I'm not a neanderthall, but I've confronted my son's PE teacher, who watched while other kids bullied him, and then stuck around to confront the kids with their parents.

Being bold? We vacation in mountains nearby, which feature an incredible waterfall. She said it was a shame that it was so crowded. With just a little hiking at 1:00 AM, we made love and showered nude under the waterfall. Figured that if the park rangers caught us, it would be one of those stories we'd never get tired of telling. Usually, its more mundane, like taking ballroom dancing lessons to knock her off her feet at her cousins wedding reception.

To me, and most importantly, this mentality can't be something that you do for keeping a woman happy. It has to be who you are. I live by a code and try to stick to it. Things like never accepting complacency. Or never backing down if something truly matters. Being a leader. At work, my boss calls me the silent bulldog, and I've been promoted every 18 months since being employed my my current company for 16 years.


----------



## miserableinlove_35

Sooo where exactly can I find this waterfall? If that's bold I can do bold. I can and do stick to things that matter, the problem is that my spouse is usually the one deciding that something matters and it needs to be addressed. Most often this happens concerning my childrens bio mom and her time with the children. To which I usually feel that it is a nonissue to be shrugged off. A "pick your battles" type thing. So I guess that is my question? Do I make all of her issues mine even if I disagree. I'm ready to fight the good fight when it is needed but I don't see any reason to beat my head against a brick wall for little things. If any of you have dealt with courts, exes and custody you know that it can be very frustrating and stressful. The amount of things that courts just don't care about, or the things the cops can do nothing about is overwhelming. So fight a useless fight and wear yourself out because it's for your partner or try to let it go and fight another day?
Another thing is this. I can be overbearing and prickish with people as a consumer which leads to hurt feelings and surly tempers. To avoid this I often look to my spouse for advice on how to handle the situation better, or again to let it go. Is this wrong?


----------



## john1208

You know, it is a nice post, but how are you supposed to use that? It explains some things NOT to do, but it really isn't the most practical thread.


----------



## Patricia B. Pina

It is different from woman to woman but every girls want a confident man.


----------



## MAEPT10

To the OP.

_ what's attractive...my wife's input
OK, so in my eternal attempt to be the man of my wife's dreams (I once was, but I let that slip), I am researching and trying to put what I've learned into practice. See "My Man Plan".

In a late night tucked in bed conversation, I asked what she thought was attractive. Here's how she responded:

"Politeness (ie being nice, upbeat, and positive)"

-and 

"Confidence"

-and also not always talking about our relationship and just doing it...

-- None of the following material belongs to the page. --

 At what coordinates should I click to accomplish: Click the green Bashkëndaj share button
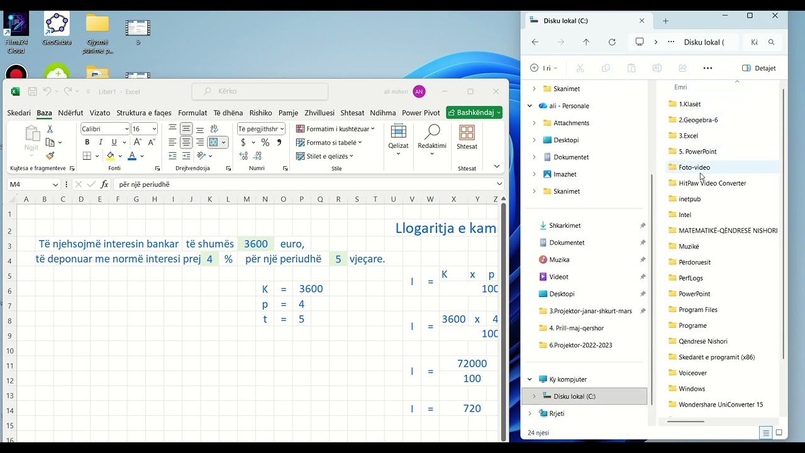(x=474, y=113)
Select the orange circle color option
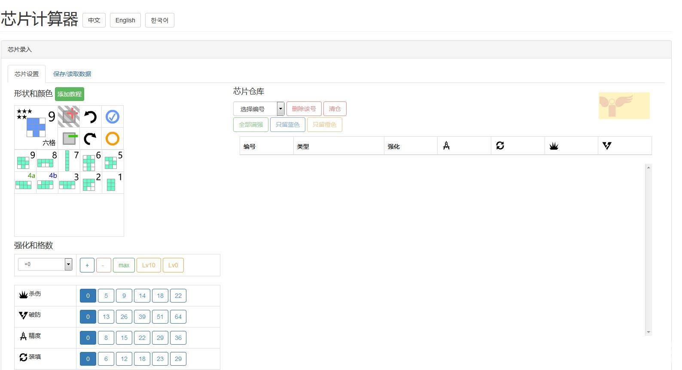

I think my research is starting to slowly understand how the female mind works in a relationship..._


I asked my wife this the other night too. I used your idea. It was at a good time in the conversation in bed. No pressure type or anything like that. She responded.

-Confidence
-Funny
-Intelligence

I asked her about my physical body. I am only a little bit overweight, still very healthy, very active. I said to her I'm happy with my body as it is now. I asked her "how important is having an attractive husband?" She said "when you do the first three things, you are very attractive."

So those are my goals for life. Funny and Intelligent, I have those down.... working hard every day on the confidence.


----------



## Locard

Listen up. The last person who you should ever take advice from on matters such as these is a woman. 

The only people on earth who know less about women than men are women. 

Believe it.


----------



## YupItsMe

Talk is cheap. Knowing and doing without all the yap is where its at. 

My wife once said there is nothing sexy about having to tell a man what to do or how to please a woman.

Im sure Ill get a some **** about the importance of communication now. I get it but you also have to take a look at how attractive it is to just know what the hell you are doing in the sexually desireable department. 

There is plenty of information out there how to blow a womans hair back. There is also personal observation. Sometimes its a tad confusing becasue love languages are different until you sort thru that.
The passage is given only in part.